• Work instruction:
Carry on the book review of Joanne Harris's Broken Light, starting right after its last sentence.

Friday, August 04, 2023

2023/112: Broken Light — Joanne Harris

...instead of taking my invisibility as a sign that I have reached my expiry date, I can see it for what it really is. A superpower. [loc. 1563]

When Bernie Moon was a little girl -- 'when magic was easier than maths' -- she used to play House with her friend Katie. Their version of House was a kind of telepathy or empathy, a 'looking inside other people'. Katie and Bernie fell out over an incident at primary school, and Bernie lost that ability -- after a lightly-sketched but harrowing incident at secondary school -- when she had her first period. Now she's menopausal, and it's coming back...

The novel opens with a vivid dream, a woman jogging in the park at night, attacked. It's not just a dream, and Bernie's rage at the 'she shouldn't have been running alone' victim-blaming is tempered by unease at her vivid second-hand experience. Sensing predatory intentions from a man in a cafe -- who turns out to be Woody, an old friend of her husband's -- Bernie befriends barista Iris, Woody's target. She's a woman in her twenties, a comics fan who quickly recognises Bernie's gift ('Jesus, Bernie. If you’re going to have a superpower, you could at least take an interest') and encourages her to use it in positive ways. Positive for women, anyway... Woody, who now passes out every time he thinks a predatory thought, is convinced that there's a terrible feminist conspiracy to eliminate masculinity. But it's never that simple, even for somebody who can, literally, change minds.

Broken Light is told almost entirely in two voices: Bernie's LiveJournal entries, and a memoir entitled Class of '92, by Bernie's childhood friend Katie. It's evident from the start that something terrible has happened, but Harris' pacing is excellent, and keeps us guessing until (and beyond?) the end. Bernie doesn't really dwell on her own isolation, but she's married to a man who is (at best) emotionally distant; barely sees her adult son; and is endlessly frustrated by her mother. Until she joins an all-women (and very diverse) running group she doesn't really have friends.

(Saved data entries)
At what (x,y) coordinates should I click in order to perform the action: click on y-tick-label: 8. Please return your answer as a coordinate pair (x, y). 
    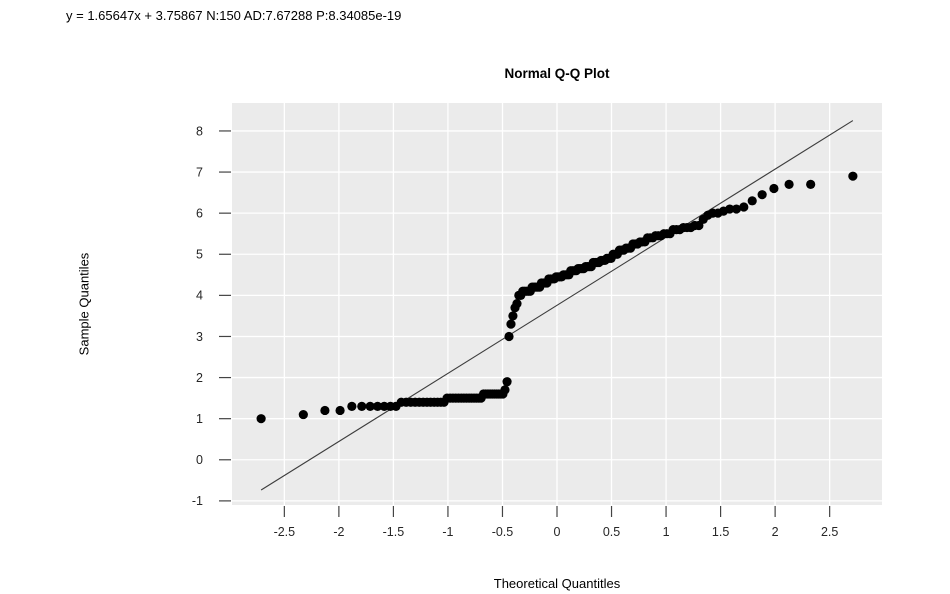
    Looking at the image, I should click on (200, 131).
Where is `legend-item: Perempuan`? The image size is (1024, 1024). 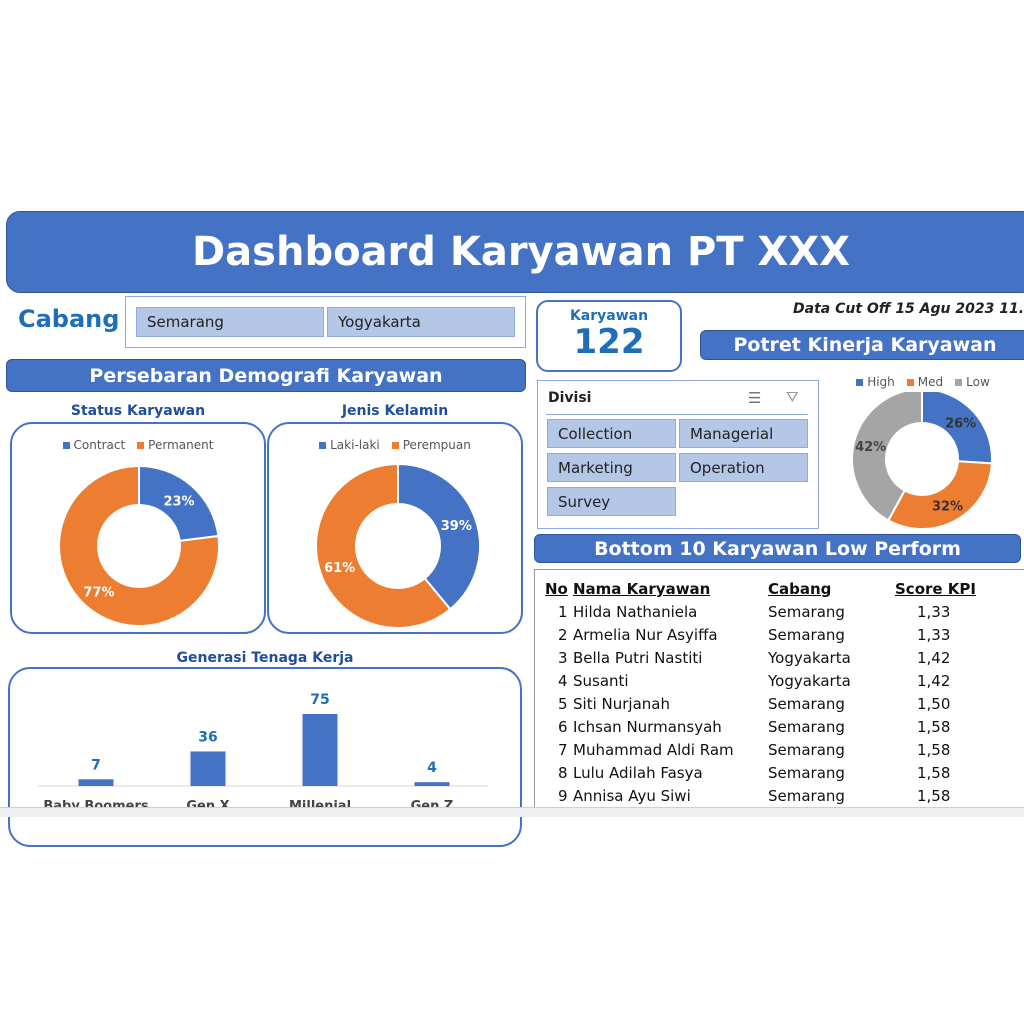 legend-item: Perempuan is located at coordinates (431, 445).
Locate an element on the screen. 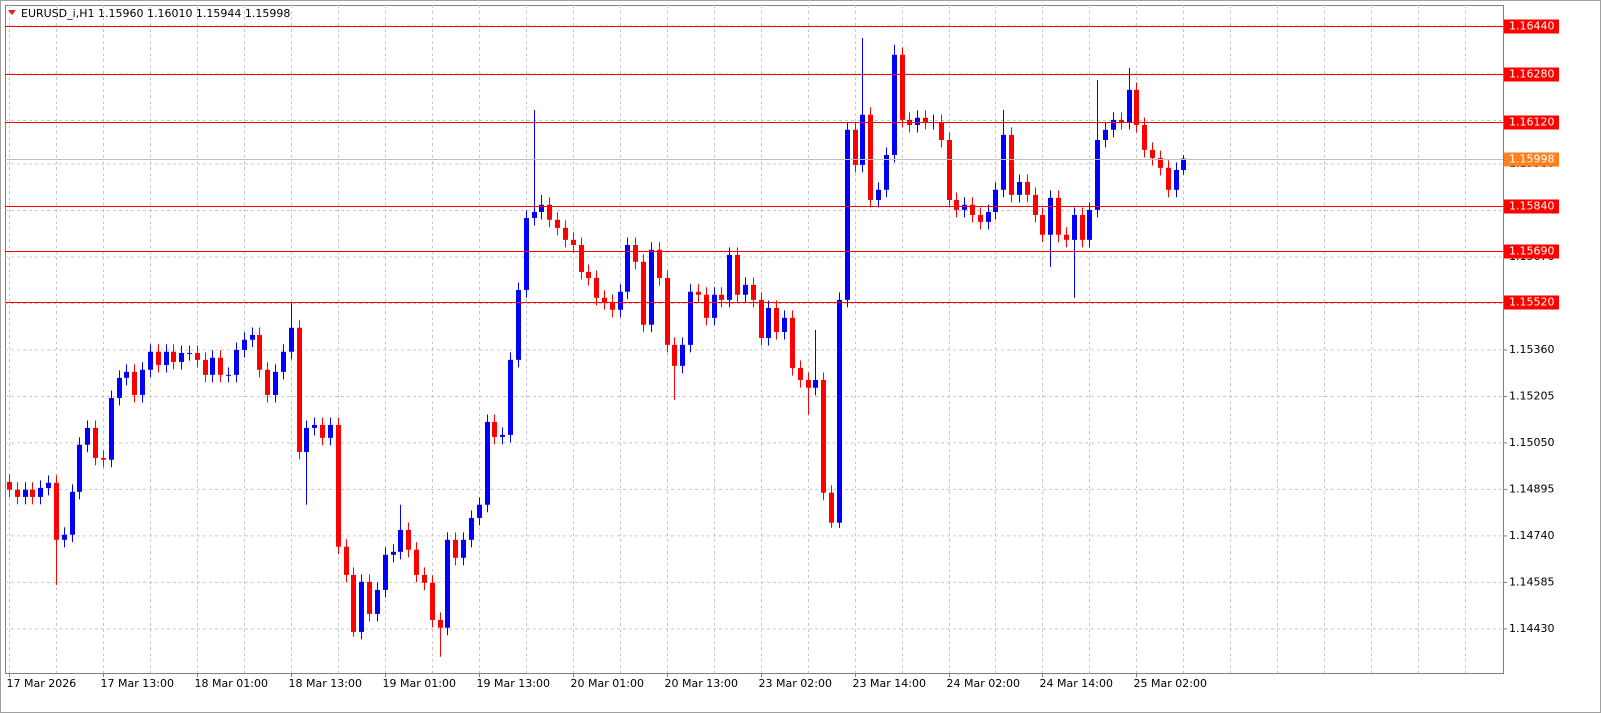 This screenshot has height=713, width=1601. x-tick-label: 25 Mar 02:00 is located at coordinates (1170, 684).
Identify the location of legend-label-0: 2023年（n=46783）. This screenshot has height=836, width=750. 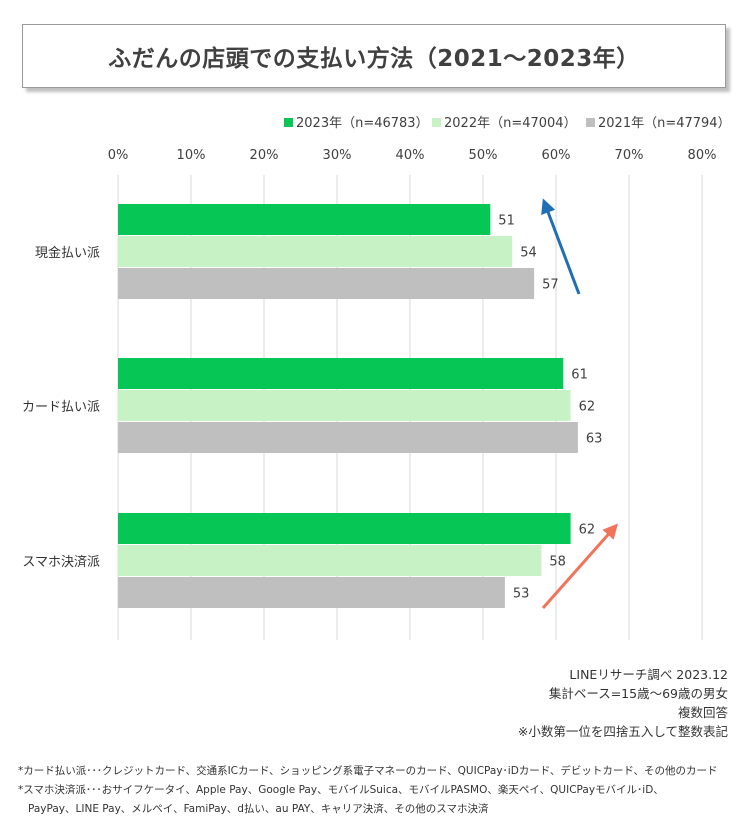
(362, 124).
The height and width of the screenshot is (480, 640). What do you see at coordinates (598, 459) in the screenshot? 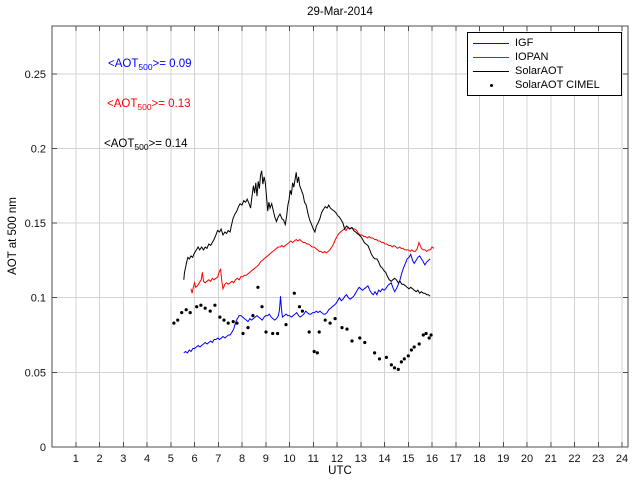
I see `x-tick-label: 23` at bounding box center [598, 459].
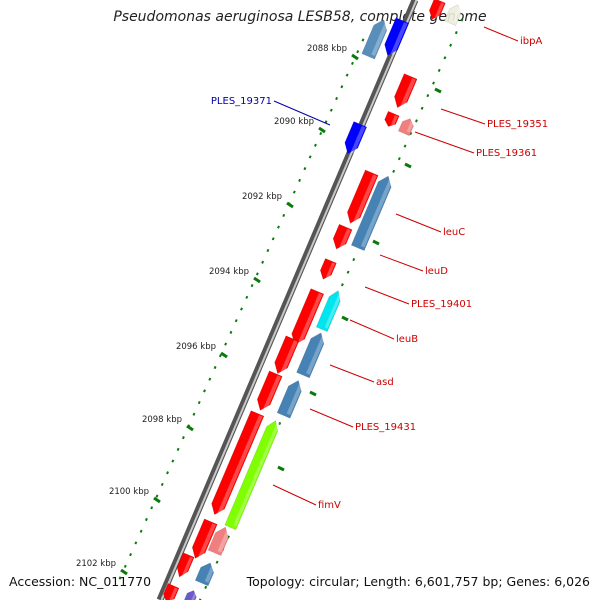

• Output for this task:
Plenty of talking points here. Are all the men Bernie meets really that vile? Isn't she engaged in a sort of violation (a word Katie uses) when she 'looks inside' people who are unaware of her presence in their minds? Is there something especially unsettling about lurking in someone else's mind while they masturbate? Is the death of the man killed in an all-female space ('he’d seen no need to dress as a woman to do so') his own fault, or Bernie's? And why does Bernie still want to prove herself at the class reunion?

I read this voraciously, wondering (of course) what I would do with Bernie's power, what I would do in her place. Harris has said this novel was written in response to Stephen King's Carrie (in which supernatural powers arrive with Carrie's menses). I like the idea of menopause as the beginning of magic, rather than the end of visibility. Broken Light is not entirely cheerful, but I found it uplifting and positive, and full of rage, and full of hope.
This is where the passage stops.